Work to complete:
Give back every record verbatim, but not the pictures.

(Saved data entries)
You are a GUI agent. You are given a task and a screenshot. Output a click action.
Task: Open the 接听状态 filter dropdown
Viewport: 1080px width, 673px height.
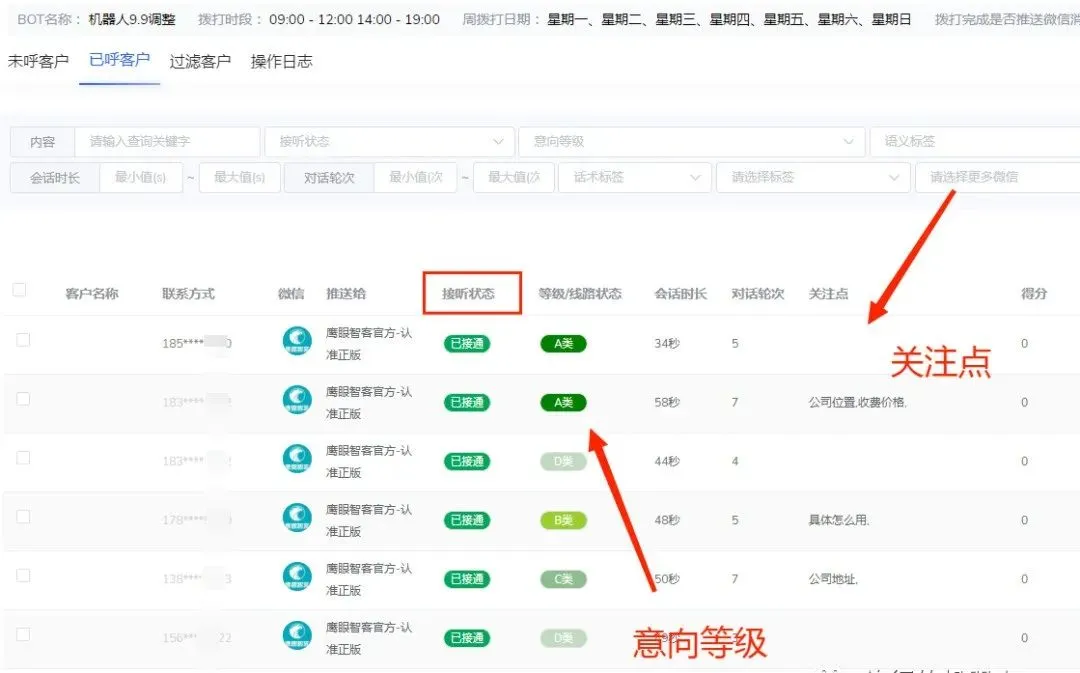[x=389, y=141]
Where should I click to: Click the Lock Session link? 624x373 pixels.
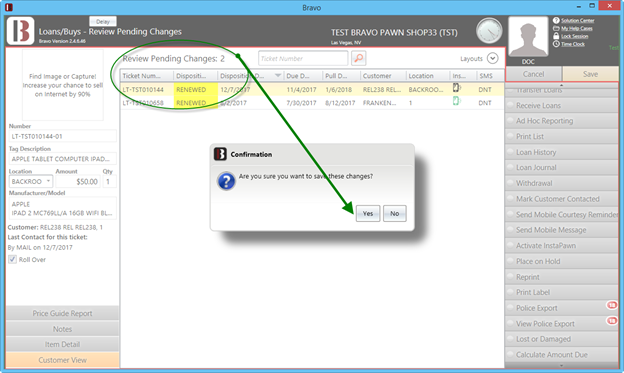[575, 36]
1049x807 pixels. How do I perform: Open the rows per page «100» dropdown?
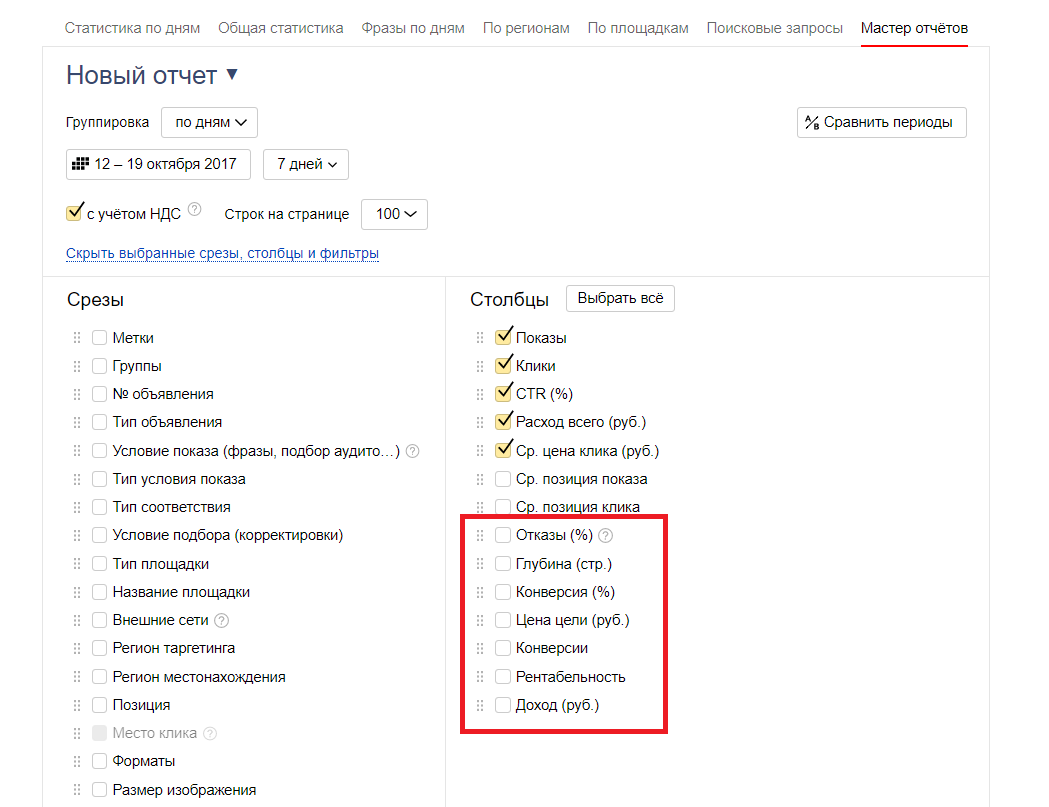[394, 214]
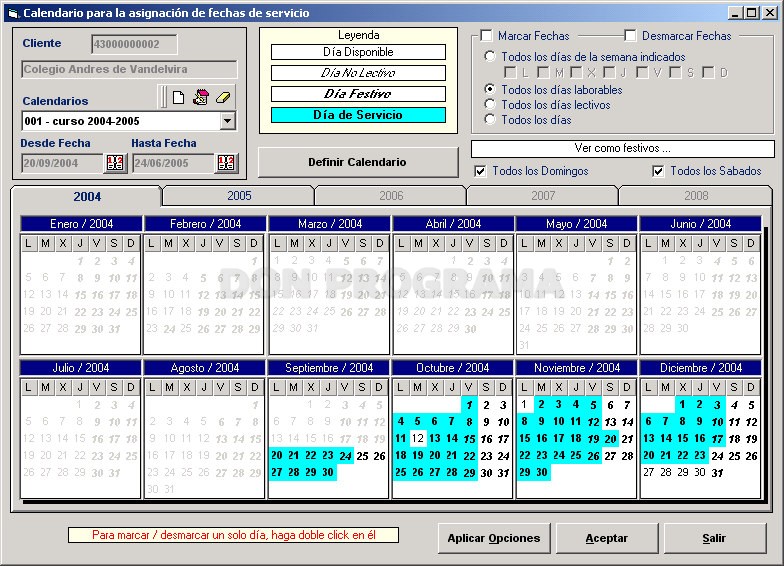Image resolution: width=784 pixels, height=566 pixels.
Task: Click the Definir Calendario button
Action: coord(358,162)
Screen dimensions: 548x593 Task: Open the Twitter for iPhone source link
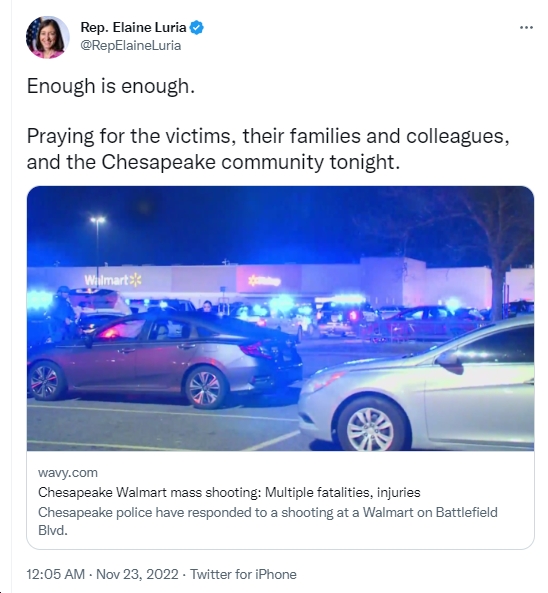point(243,574)
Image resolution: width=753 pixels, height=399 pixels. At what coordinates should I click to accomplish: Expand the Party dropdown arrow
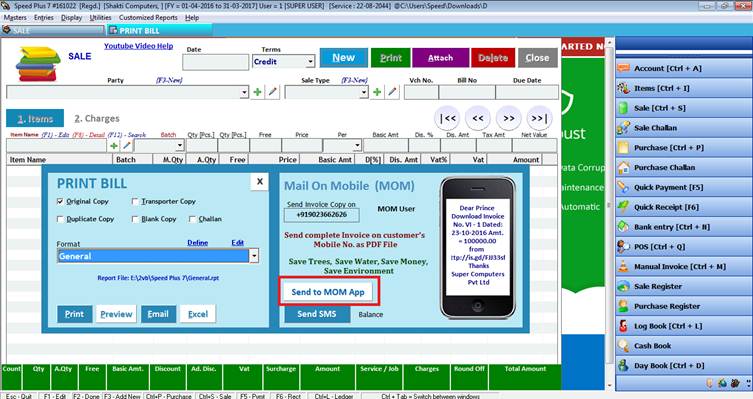(x=244, y=91)
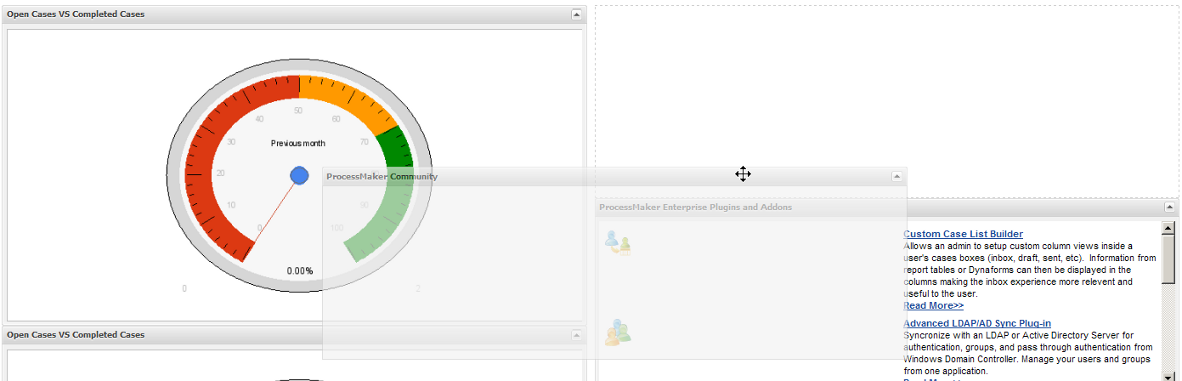Click the Advanced LDAP/AD Sync group icon
1182x381 pixels.
[617, 332]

Response to the exercise:
You are a GUI agent. You are given a task and a screenshot. Output a click action.
Task: Open the 接听状态 filter dropdown
Viewport: 1080px width, 673px height.
[x=389, y=141]
Where should I click to: Click the Lock Session link? 624x373 pixels.
[575, 36]
1049x807 pixels. How do I perform: Open the rows per page «100» dropdown?
[394, 214]
Image resolution: width=784 pixels, height=566 pixels.
Task: Click the Definir Calendario button
Action: coord(358,162)
Screen dimensions: 548x593 Task: Open the Twitter for iPhone source link
point(243,574)
Image resolution: width=753 pixels, height=399 pixels. At what coordinates should I click to accomplish: Expand the Party dropdown arrow
(x=244, y=91)
Click the Advanced LDAP/AD Sync group icon
1182x381 pixels.
[617, 332]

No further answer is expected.